[start PASSAGE]

After I ran the story of the history of the FCC and the Fairness Doctrine, I received an e-mail from Robert Manewith, a friend and former co-worker, who had a 37 year career at WGN radio and TV. Manewith was also press secretary to former Illinois Congressman Michael Patrick Flanagan Below, written in the first person tense, is his fascinating e-mail of how Tribune Broadcasting was effected by a particular FCC ruling.
You should have gone back one step to the Mayflower decision of 1941. At least one broadcaster, the owner of the Mayflower Broadcasting Company, “used” his airwaves to broadcast editorial opinion without airing contrasting viewpoints or offering others an opportunity to do so. The Mayflower decision prohibited the broadcasting of editorials.
Red Lion Broadcasting Co. v. Federal Communications Commission, (1969) changed that. Specifically, it said, editorial presentations provided one way of meeting a broadcaster’s obligation to air programming dealing with controversial issues, so long as opportunities to reply were provided. Here’s where I come into the picture on a personal level.
The management of the Chicago Tribune — for the most part at that time concurrent with the management of Tribune Company — didn’t not want anyone “in the family” competing with it on editorial positions. The exception was the former Hearst paper, the Chicago American, which the company purchased around the time of Col. McCormick’s passing.
Ward Quaal, running the WGN stations at the time and who was very active on the national broadcast scene, wanted to do editorials. And Red Lion provided him the weapon, which I cited above. Here comes the personal part and the “however…”
Because the decision said, [paraphrase] one of the ways a broadcaster can fulfill its obligations is be broadcasting editorials and contrasting viewpoints, Quaal was able to convince the rĂ©gime at Tribune Company to allow the stations to editorialize. However, there was another issue, a “monopoly of voice.”

[end PASSAGE]
[start STORED RECORDS]

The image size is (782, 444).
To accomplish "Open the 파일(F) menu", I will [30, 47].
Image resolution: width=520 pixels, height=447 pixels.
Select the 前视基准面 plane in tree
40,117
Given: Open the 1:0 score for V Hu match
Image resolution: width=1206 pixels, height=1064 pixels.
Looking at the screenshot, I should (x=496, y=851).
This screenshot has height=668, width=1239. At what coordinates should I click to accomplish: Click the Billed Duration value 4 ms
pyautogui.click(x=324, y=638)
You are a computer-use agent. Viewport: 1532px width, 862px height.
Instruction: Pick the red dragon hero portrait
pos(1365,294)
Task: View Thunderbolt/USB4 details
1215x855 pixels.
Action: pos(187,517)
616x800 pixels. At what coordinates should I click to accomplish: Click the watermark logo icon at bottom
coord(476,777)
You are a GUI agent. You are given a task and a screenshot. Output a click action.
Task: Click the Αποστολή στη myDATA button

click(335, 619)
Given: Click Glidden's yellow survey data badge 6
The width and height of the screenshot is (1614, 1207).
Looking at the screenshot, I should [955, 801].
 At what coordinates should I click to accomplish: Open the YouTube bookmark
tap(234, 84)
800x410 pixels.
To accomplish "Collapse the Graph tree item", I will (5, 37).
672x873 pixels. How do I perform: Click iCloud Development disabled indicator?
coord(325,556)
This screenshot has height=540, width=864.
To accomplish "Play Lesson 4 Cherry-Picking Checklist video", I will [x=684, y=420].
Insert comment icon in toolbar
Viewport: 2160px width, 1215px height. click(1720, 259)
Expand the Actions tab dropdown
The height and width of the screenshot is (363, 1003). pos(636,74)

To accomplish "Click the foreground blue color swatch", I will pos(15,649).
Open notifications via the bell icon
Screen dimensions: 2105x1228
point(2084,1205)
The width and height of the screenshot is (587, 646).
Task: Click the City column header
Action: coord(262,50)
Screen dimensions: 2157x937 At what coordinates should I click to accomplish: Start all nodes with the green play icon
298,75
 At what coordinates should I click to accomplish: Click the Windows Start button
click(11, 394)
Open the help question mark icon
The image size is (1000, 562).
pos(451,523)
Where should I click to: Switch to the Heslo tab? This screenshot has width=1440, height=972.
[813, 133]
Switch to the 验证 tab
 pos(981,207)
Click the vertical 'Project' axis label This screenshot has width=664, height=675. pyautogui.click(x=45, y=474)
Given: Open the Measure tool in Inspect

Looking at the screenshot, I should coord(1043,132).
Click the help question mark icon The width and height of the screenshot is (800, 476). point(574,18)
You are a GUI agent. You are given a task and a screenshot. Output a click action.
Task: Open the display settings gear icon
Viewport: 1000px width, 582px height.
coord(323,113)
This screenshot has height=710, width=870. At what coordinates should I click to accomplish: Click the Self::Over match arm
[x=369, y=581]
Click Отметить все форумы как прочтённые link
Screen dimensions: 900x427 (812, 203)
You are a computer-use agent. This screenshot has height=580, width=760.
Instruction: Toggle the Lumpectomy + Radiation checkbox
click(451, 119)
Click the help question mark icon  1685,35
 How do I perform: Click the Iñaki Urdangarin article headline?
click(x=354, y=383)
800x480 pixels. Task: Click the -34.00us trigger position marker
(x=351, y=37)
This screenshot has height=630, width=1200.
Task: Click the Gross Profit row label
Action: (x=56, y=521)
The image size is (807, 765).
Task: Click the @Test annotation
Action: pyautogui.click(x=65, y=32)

[end STORED RECORDS]

THE TASKS >>
1 – In the FCC editorial post, rework the part that opens with the words containing "After I ran" and closes with "broadcasting of editorials.", putting "email" wherever "e-mail" appears.
2 – List each person the FCC editorial post identifies by a full name or by a rank and surname.
3 – Carry the FCC editorial post forward from its final sentence.

TASK-BY-TASK OUTPUTS >>
1 –
After I ran the story of the history of the FCC and the Fairness Doctrine, I received an email from Robert Manewith, a friend and former co-worker, who had a 37 year career at WGN radio and TV. Manewith was also press secretary to former Illinois Congressman Michael Patrick Flanagan Below, written in the first person tense, is his fascinating email of how Tribune Broadcasting was effected by a particular FCC ruling.
You should have gone back one step to the Mayflower decision of 1941. At least one broadcaster, the owner of the Mayflower Broadcasting Company, “used” his airwaves to broadcast editorial opinion without airing contrasting viewpoints or offering others an opportunity to do so. The Mayflower decision prohibited the broadcasting of editorials.

2 –
Robert Manewith
Michael Patrick Flanagan
Col. McCormick
Ward Quaal

3 –
The FCC had adopted cross-ownership rules. Initially, an entity could own one AM, one FM and one TV station in the market, but not a major newspaper and newspapers were barred from owning broadcast entities in their own market. Quaal lobbied successfully for a waiver, one that still exists today.
Then there was the complication. Tribune Company had long ago forsaken FM, turning in the license for WGNB. But, in either a will or dying declaration, Bernard Jacobs, who with his wife (Rita Jacobs Willens) owned WFMT, wanted the station to go to WGN because he felt Quaal would maintain the standards he had established.
So here we have two scenarios on stage. “Friends of WFMT” organized and went into US District Court to block the sale and WGN was going to start editorializing. One of the issues that might be raised, the Tribune lawyers surmised, was another editorial voice echoing Mother Tribune.
You may have heard of Don Reuben. He was a brilliant attorney, a major partner at Kirkland & Ellis (Kirkland and Ellis originally was known as Kirkland , Ellis, Hodson, Chafetz, Masters and McCormick, the colonel of the same name being a founding partner. ) and the Tribune Company attorney. He had a plan. Select an editorial director who could be instructed to be independent of the Chicago Tribune and to never read the editorial page. In theory, if the editorial director were called to testify in the WFMT case, he/she could say, in all honesty, that he/she didn’t know what the Tribune’s editorial policies were because he/she didn’t read the Tribune editorial page. The capper was to pick a liberal Jewish Democrat to do the job.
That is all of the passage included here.